Questo quanto accade, mentre il centrosinistra naviga a vista e ogni giorno punta sul naufragio della destra anziché sull’indicazione e sul sostegno di una rotta desiderabile e alternativa. In effetti, la problematica del federalismo la si rende ora parte del gioco di ricatti e scambi per mantenere o meno il governo con Berlusconi o senza di lui. Eppure non è impossibile scoprire che col federalismo fiscale possono aumentare le tasse, le tariffe, i prezzi. E aggiungerei la corruzione affaristico-federalistica degli enti locali e regionali (vedi la Lombardia di Lega e Formigoni), che avranno a disposizione più risorse per incrementare l’illegalità locale priva di controlli.

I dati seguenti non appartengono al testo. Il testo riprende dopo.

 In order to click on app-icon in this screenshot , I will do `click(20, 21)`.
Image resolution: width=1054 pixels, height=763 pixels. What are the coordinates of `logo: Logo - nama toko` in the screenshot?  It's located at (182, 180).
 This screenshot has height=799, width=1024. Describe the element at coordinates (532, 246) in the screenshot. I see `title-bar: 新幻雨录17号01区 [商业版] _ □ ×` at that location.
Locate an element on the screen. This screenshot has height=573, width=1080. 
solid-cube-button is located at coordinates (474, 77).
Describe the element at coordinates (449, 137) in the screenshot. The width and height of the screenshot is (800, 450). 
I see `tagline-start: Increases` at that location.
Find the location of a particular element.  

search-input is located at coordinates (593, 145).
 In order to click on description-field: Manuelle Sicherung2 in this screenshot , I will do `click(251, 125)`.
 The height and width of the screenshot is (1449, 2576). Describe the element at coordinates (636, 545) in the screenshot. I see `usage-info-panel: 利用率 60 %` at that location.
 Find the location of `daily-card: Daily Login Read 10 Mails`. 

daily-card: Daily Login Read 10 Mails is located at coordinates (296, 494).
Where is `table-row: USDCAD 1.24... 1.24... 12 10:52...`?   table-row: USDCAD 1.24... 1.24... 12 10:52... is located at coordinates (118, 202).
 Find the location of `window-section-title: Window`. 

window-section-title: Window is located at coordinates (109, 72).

Come fa Chiamparino a dirsi soddisfatto di ritocchi irrilevanti rispetto all’introduzione del principio di “sussidiarietà orizzontale” che è il perno del complesso di leggi che stanno a cuore a Calderoli e per cui l’intervento dello stato “ha luogo soltanto quando manchi o sia insufficiente l’iniziativa privata”? Verso dove stiamo correndo, dopo che col federalismo demaniale si allunga sempre più la lista dei beni dello Stato che Comuni, Provincie e Regioni possono chiedere e ottenere a titolo gratuito con il vincolo e l’obbligo di metterli in vendita ai privati per monetizzare?

Tutto il centrosinistra e i commentatori, che scrivono a volte sottovalutando la posta in gioco, devono valutare le conseguenze che questa ulteriore privatizzazione può provocare sulle condizioni di vita e di sicurezza di tutti (servizi più costosi e meno efficaci rispetto agli obbiettivi di salute, istruzione, trasporto). In questo modo si privatizza lo “stato sociale” e se ne rivoluzionano le norme che appartengono ai principi fondamentali e alla prima parte della Costituzione e che, ipocritamente, tutti dicono di non voler toccare.